Aux Etats-Unis, une année peu propice aux avancées
L'approbation du Bitcoin Spot ETF ne doit pas masquer le fait que le paysage légal en matière de crypto devrait encore rester incertain aux Etats-Unis en 2024. Si l'ensemble de l'industrie crypto américaine attend désespérément l'entrée en vigueur d'un cadre clair, voyant l'Europe et l'Asie du Sud-Est prendre de l'avance sur le sujet, le régulateur américain semble en effet décidé à prendre son temps.
Les débats sur le sujet continuent à diviser au Congrès des Etats-Unis, avec la figure du parti démocrate Elizabeth Warren en principale opposante aux cryptomonnaies, qu'elle accuse de financer le trafic de la drogue et du Fentanyl, un puissant opioïde.

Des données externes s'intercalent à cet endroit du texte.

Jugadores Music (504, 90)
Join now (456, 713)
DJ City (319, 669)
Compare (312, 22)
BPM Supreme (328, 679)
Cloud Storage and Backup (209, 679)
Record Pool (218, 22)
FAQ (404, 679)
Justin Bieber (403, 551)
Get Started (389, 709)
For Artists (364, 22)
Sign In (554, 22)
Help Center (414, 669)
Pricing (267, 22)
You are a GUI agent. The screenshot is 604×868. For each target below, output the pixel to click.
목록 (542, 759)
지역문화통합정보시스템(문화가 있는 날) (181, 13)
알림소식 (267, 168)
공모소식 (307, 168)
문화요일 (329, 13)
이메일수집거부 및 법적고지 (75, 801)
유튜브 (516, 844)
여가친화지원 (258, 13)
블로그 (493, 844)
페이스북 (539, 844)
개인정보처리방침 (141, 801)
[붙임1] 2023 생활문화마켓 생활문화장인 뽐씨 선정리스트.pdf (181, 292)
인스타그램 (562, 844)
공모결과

Et le camp des défenseurs d'une approche compréhensive des crypto enregistrera cette année le départ de l'un de ses membres les plus actifs, Patrick McHenry, président du Comité des services financiers de la Chambre des Représentants.
De plus, la perspective de l'élection présidentielle américaine, en novembre, devrait contribuer à ce qu'aucune initiative majeure ne soit prise de la part du législateur. Il ne faut donc pas attendre d'évolutions majeures avant 2025.

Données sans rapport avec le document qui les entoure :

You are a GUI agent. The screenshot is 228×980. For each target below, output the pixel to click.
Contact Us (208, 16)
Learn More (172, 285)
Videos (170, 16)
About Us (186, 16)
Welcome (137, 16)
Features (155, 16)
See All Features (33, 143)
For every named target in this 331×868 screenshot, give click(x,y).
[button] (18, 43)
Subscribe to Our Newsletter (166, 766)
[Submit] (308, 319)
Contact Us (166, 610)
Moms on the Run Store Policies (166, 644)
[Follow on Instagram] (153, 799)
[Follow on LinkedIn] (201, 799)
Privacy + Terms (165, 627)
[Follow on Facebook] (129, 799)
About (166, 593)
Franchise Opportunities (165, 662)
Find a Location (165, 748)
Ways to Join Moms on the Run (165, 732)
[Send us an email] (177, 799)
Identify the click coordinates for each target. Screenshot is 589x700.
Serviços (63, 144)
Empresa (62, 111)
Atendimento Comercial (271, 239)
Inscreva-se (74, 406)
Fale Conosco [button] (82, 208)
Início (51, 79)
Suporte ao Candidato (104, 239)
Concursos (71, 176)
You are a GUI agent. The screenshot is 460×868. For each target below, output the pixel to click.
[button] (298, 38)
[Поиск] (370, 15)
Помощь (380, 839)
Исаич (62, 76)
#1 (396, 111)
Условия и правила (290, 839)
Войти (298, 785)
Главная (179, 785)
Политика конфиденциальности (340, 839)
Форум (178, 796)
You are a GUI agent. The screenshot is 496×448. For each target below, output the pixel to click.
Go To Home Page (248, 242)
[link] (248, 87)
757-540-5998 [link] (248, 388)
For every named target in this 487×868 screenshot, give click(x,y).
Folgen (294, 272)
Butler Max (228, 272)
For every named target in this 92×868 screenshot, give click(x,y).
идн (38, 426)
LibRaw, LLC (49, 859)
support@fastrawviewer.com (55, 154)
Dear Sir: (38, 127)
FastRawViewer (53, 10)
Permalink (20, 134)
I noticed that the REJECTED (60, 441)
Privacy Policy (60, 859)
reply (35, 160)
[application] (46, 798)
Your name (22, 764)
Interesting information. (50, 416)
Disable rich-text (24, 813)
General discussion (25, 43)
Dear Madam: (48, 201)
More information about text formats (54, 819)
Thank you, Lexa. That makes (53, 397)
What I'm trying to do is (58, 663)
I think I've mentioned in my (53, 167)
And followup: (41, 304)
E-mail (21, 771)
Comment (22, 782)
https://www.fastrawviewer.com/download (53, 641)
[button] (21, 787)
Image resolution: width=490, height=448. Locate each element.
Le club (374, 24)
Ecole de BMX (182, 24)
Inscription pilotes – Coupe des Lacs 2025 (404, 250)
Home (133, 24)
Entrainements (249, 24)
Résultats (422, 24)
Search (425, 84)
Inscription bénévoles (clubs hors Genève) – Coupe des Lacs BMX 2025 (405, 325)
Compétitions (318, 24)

"Il y a encore deux ans on prenait les Etats-Unis en modèle", rappelle Claire Balva. "Ils étaient perçus comme 'business friendly', car plus laxistes. Mais depuis l'affaire FTX, le législateur américain a réalisé que le laisser-faire pourrait avoir des conséquences graves. Cependant, le flou actuel commence à être pénalisant. Les régulateurs restent dans une forme d'hésitation puisqu'il n'y a pas de ligne directrice claire sur la question. On peut espérer qu'en 2025, une fois la présidentielle passée, une volonté de clarté émerge".
L'industrie crypto américaine devra donc se contenter de la décision de la Securities and Exchange Commission (SEC) d'approuver les Spot ETFs Bitcoin. Le secteur crypto américain espère que ce nouvel instrument financier permettra d'attirer de nouveaux investisseurs. "En termes de symbolique, la validation du Bitcoin Spot ETF officialise le fait que Bitcoin est un actif dans lequel on peut investir", analyse Claire Balva. "En termes psychologiques, cela pourrait avoir un impact sur les décideurs, et ainsi libérer des possibilités d'investissement".

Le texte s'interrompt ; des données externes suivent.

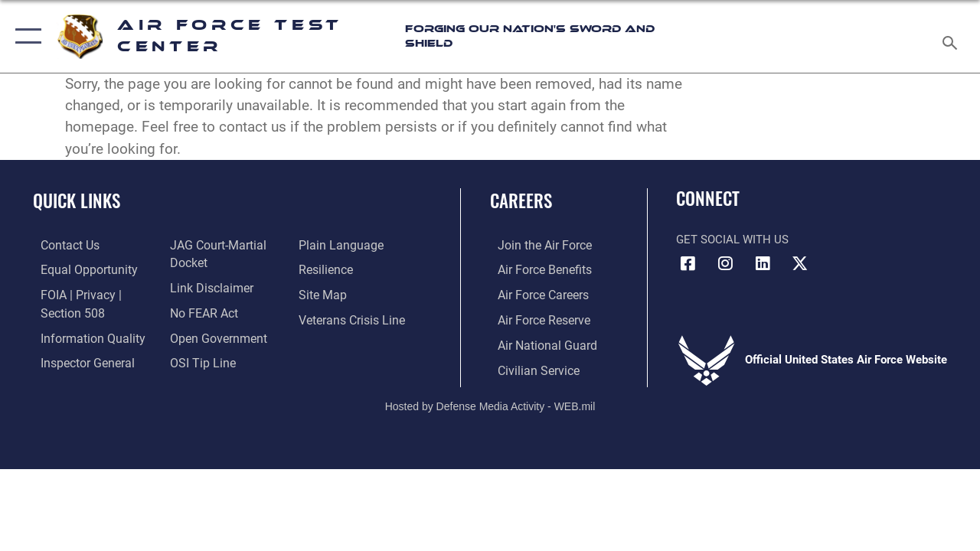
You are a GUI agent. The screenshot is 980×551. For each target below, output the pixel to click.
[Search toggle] (952, 36)
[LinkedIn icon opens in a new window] (763, 263)
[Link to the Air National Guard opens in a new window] (537, 342)
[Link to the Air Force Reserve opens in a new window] (535, 318)
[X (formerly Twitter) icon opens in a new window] (800, 263)
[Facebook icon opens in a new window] (688, 263)
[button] (24, 36)
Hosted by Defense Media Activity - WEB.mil (490, 402)
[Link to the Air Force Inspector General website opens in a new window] (78, 360)
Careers (521, 201)
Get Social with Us (732, 240)
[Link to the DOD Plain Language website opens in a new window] (339, 245)
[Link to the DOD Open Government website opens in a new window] (212, 335)
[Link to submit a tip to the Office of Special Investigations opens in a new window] (198, 360)
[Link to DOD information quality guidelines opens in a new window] (82, 335)
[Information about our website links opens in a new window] (207, 286)
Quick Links (77, 201)
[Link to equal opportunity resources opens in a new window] (78, 269)
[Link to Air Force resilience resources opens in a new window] (327, 269)
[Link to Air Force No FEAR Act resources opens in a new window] (200, 311)
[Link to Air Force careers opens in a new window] (534, 293)
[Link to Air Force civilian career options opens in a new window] (529, 367)
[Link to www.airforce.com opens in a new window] (535, 245)
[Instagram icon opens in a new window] (725, 263)
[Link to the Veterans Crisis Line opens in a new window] (352, 318)
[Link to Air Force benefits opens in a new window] (535, 269)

Côté justice, des décisions importantes sont attendues dans plusieurs affaires. Le différend de longue date entre la SEC et Ripple, qui jusqu'alors a été majoritairement défavorable à l'agence, devrait aboutir. Mais la SEC pourrait faire appel de la décision antérieure du tribunal selon laquelle elle a partiellement outrepassé l'interprétation du prétendu test Howey pour étiqueter le XRP comme une valeur mobilière. Ce qui pourrait prolonger le délai de nombreux mois supplémentaires. Le conseiller juridique général de Ripple, Stu Alderoty, a prédit que le régulateur continuerait de perdre en justice, "préparant le terrain pour une confrontation à la Cour suprême".
Les affaires de la SEC contre Coinbase, Binance et, plus récemment Kraken, en tant qu'échanges illégaux et non enregistrés, devraient également connaître des avancées majeures en 2024.